Giovanni Lauricella

Alzando lo sguardo



Quelle di Paolo Radi sono invero opere particolari, che si distinguono per la ricercatezza dei materiali usati, come il supporto, la spessa e porosa carta d'acquarello, un po' raggrinzita come se fosse consunta dal tempo. Paolo Radi vi fa piccoli interventi con perspex, pvc e gomma siliconica, come ad incentrare l' attenzione dello spettatore su delle deboli immagini che si intravedono appena. Sono squarci di luce fra gli edifici dello storico ghetto romano, visti dal basso verso l'alto, tristi ritagli di cielo rivisti in omaggio ad una memoria collettiva, che l'artista nelle sue opere rimarca drammaticamente. Monocromi che sembrano reperti, specie quelli dove sotto il pvc si intravedono scritture di testi,come reliquie e frammenti di documenti che testimoniano la tragedia del '900 nota a tutti come Olocausto, nella fattispecie quello subito dagli ebrei romani.

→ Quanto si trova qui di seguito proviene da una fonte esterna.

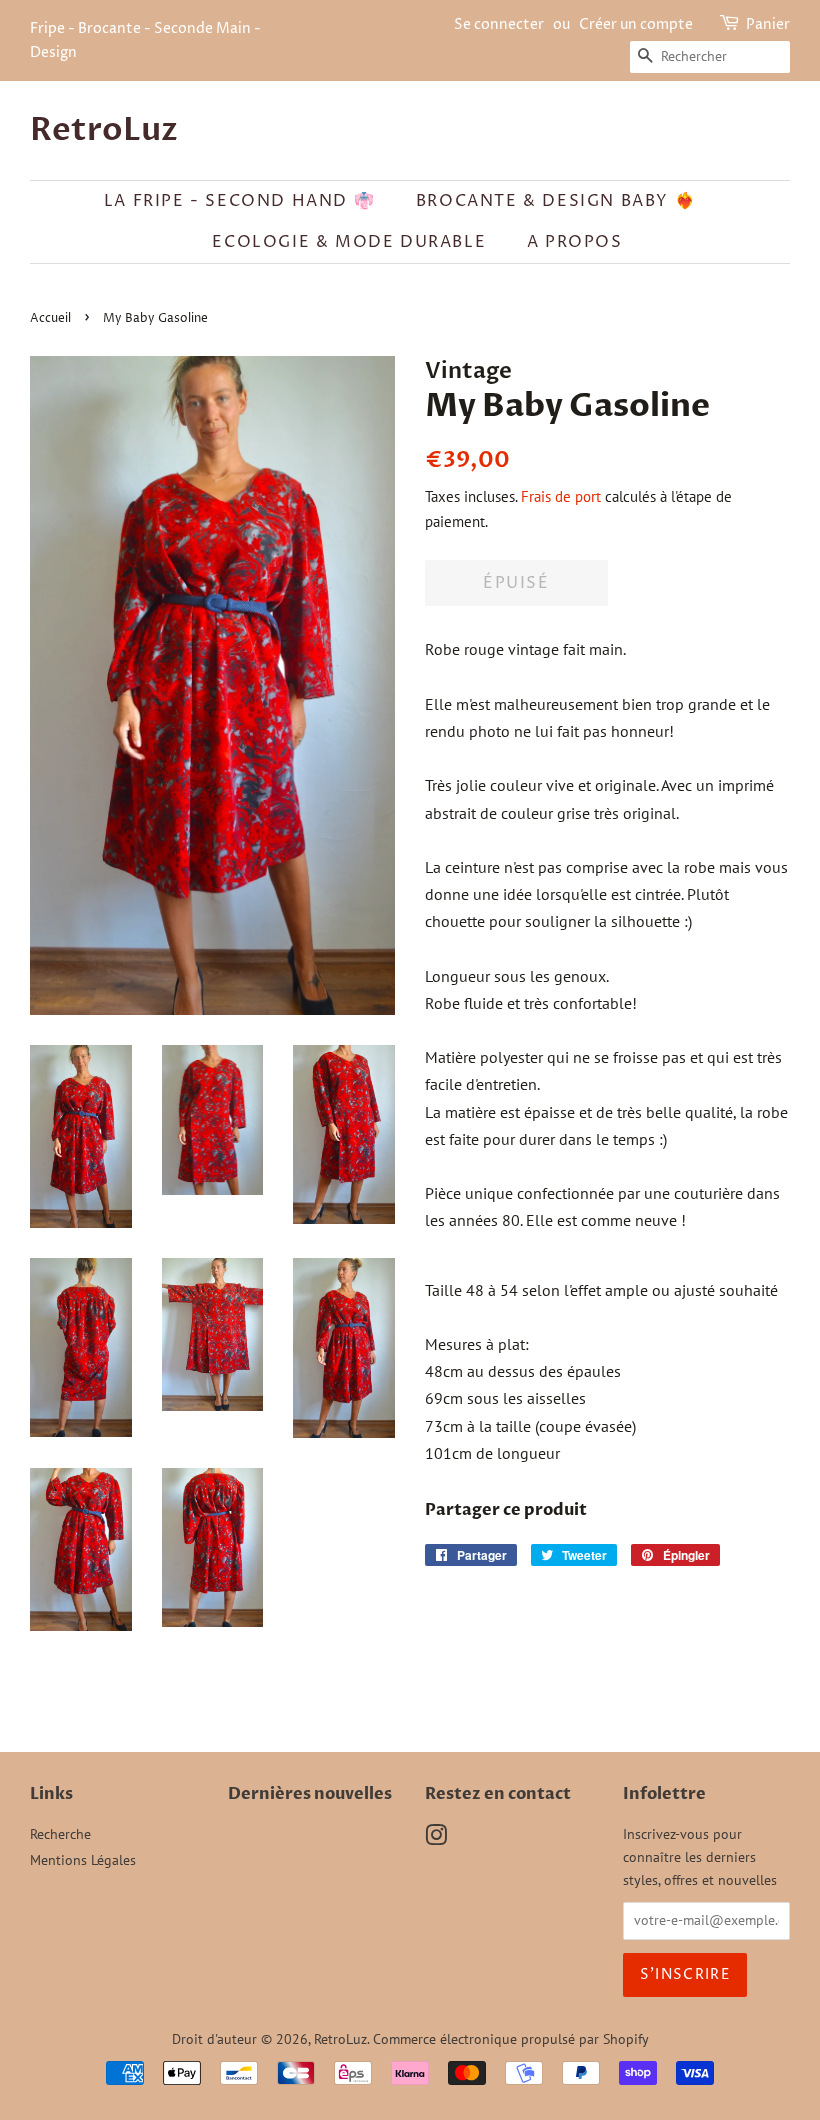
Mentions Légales (83, 1860)
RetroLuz (104, 130)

Nell'elaborata articolazione prevale una vena malinconica, opacizzata dalla trasparenza gommosa del pvc, che esprime le forme come se fossero tracce da preservare nel tempo, come una evocazione che vada conservata per le generazioni future, o forse come una speranza che quel cielo sia non solo lo spiraglio intravisto dal recluso, ma anche l'apertura verso un futuro nuovo per un popolo,un evento storico che si è in effetti realizzato, anche se, come continuamente riscontriamo, su quel nuovo orizzonte si addensano sempre nuvole minacciose. Credo che tanto sia stato detto sul passato del popolo ebraico che, se volessi aggiungere altro, mi sembrerebbe di profanarne la storia, ma forse in quei cieli sagomati dai tetti visti dal disotto è racchiusa anche la proiezione di quel raggiungimento di una terra promessa che il Vecchio Testamento ci ha tramandato come monito ed esempio. L'esposizione ben si ambienta nella suggestiva galleria Annamarracotemporanea, che dà su un caratteristico vicolo del ghetto. Molto interessante è il testo del curatore Lorenzo Respi, che presenta l'ottimo catalogo.